Document extract:
:::

CHICAGO — Socialist Vermont Sen. Bernie Sanders called for America to “guarantee health care” in his Tuesday night speech to the Democratic convention — saying, “this is not a radical agenda.”
Sanders did not use the term, but he is a longtime advocate of “Medicare for all” — a term for single-payer health care — a policy that Vice President Kamala Harris, the Democratic presidential nominee, previously backed.
“We need to join the rest of the industrialized world and guarantee health care to all people. It’s a human right, not a privilege,” Sanders said.
Harris supported single-payer health care when she sought to secure left-wing support in the 2020 Democratic presidential primary.
“We need to have Medicare for all,” Harris said in 2019.
“The idea is that everyone gets access to medical care, and you don’t have to go through the process of going through an insurance company, having them give you approval, going through the paperwork, all of the delay that may require,” Harris said at the time.
She has since disavowed the position — though it has gained traction within the Democratic Party after long being viewed as a fringe position.
Opponents of single-payer health care point to long wait times and fewer options for care in other Western nations.
Sanders’ demand for the country to “guarantee health care” has been embraced in different forms by Democrats — including by expanding low-income Medicaid eligibility and by mandating that those who do not qualify purchase insurance under former President Barack Obama’s 2010 health care law. The Supreme Court in 2012 toppled the law’s so-called individual mandate.

:::

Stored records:
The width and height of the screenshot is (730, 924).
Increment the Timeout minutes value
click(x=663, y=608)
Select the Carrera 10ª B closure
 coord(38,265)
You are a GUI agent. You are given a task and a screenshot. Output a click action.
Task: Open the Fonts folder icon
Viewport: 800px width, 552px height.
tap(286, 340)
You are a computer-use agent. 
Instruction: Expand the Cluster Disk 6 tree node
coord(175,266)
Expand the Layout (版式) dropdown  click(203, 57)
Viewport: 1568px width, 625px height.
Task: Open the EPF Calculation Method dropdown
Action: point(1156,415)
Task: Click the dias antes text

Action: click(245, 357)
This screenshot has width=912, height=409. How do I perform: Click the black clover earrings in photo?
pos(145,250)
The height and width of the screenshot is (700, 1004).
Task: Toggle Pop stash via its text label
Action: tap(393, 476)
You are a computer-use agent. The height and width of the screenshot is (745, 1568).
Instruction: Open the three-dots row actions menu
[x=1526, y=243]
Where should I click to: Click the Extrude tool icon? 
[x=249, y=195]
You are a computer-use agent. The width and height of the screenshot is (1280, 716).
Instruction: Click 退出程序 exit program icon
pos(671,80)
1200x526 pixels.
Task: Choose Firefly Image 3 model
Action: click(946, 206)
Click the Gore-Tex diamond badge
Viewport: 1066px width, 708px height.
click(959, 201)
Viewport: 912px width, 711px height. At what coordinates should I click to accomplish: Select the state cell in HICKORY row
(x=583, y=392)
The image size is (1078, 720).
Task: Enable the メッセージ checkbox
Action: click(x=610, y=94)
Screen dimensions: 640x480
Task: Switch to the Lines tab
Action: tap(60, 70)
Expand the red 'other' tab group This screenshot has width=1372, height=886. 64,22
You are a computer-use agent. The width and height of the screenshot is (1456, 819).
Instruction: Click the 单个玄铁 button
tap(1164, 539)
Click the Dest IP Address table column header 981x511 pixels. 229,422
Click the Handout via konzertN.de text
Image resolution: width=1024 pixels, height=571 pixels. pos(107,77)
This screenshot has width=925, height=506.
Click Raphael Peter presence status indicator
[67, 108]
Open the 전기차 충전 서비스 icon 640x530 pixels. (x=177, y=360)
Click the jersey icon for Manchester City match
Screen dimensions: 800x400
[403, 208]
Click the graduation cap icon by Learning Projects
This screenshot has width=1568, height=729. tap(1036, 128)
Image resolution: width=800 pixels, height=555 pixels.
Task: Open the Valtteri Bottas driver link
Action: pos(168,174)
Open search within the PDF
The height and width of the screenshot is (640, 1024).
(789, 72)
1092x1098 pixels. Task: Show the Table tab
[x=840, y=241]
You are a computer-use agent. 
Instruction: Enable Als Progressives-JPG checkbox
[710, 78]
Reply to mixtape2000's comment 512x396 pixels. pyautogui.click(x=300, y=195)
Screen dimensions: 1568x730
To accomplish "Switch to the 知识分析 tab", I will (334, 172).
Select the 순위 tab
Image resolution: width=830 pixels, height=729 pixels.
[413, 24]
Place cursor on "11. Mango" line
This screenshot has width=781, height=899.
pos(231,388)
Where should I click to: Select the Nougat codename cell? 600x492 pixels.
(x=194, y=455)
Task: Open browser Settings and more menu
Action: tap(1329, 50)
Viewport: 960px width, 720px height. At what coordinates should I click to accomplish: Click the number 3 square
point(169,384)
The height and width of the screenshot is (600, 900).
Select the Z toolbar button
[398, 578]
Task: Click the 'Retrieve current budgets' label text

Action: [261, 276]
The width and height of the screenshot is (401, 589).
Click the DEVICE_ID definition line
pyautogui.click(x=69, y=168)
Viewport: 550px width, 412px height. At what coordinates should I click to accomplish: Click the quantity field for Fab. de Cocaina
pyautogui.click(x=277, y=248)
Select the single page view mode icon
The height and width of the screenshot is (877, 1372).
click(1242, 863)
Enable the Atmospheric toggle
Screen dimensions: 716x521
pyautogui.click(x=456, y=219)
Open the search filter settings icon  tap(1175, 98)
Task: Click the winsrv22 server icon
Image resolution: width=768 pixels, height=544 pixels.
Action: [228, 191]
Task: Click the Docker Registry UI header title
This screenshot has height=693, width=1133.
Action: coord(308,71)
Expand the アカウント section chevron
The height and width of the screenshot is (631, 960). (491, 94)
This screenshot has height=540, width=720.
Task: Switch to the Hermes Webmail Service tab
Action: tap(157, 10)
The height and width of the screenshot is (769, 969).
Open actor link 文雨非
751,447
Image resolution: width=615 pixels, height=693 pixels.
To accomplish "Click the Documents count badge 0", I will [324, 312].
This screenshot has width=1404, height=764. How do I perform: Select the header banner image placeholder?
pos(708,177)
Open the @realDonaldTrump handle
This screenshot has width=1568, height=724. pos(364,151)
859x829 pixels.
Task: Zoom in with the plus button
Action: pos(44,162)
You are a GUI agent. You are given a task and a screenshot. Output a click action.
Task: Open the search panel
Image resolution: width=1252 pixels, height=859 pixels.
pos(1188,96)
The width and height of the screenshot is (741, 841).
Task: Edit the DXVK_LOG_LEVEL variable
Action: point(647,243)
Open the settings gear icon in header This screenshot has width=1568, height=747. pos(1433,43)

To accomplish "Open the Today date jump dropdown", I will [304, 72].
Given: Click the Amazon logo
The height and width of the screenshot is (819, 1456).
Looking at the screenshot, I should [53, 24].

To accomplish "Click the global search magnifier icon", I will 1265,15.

:::

Work instructions:
A. In the article on Sanders' convention speech, what did Sanders call health care?
B. Carry on the article about Sanders' convention speech from its last sentence.
The entries are separate material, unrelated to the article.

Activity answers:
A. He called it a human right, not a privilege.

B.
Follow along with The Post’s live reporting of the Democratic National Convention in Chicago.
Any attempts to implement single-payer health care would require overwhelming Democratic control of the Senate — where even adopting a public option under the individual mandate was blocked in 2010, including by skeptical Democrats.
Sanders also used his speech to call for an immediate cease-fire in Gaza to raucous applause.
The senator called for the hostages to be released after demanding an end to the “horrific war in Gaza.”
Sanders, who ran for the Democratic nomination for president in 2016 and again in 2020, touted the accomplishments of the Biden administration, claiming the administration cut childhood poverty by 40%.
“When the political will is there, government can effectively deliver for the people of our country,” Sanders said.
Sanders says he looks forward to working with Harris and Walz to pass their agenda.
He claimed Trump and Vance would pass tax cuts for billionaires, cut Medicaid and cut regulations for polluters.
“My friends, we will not let that happen,” he said.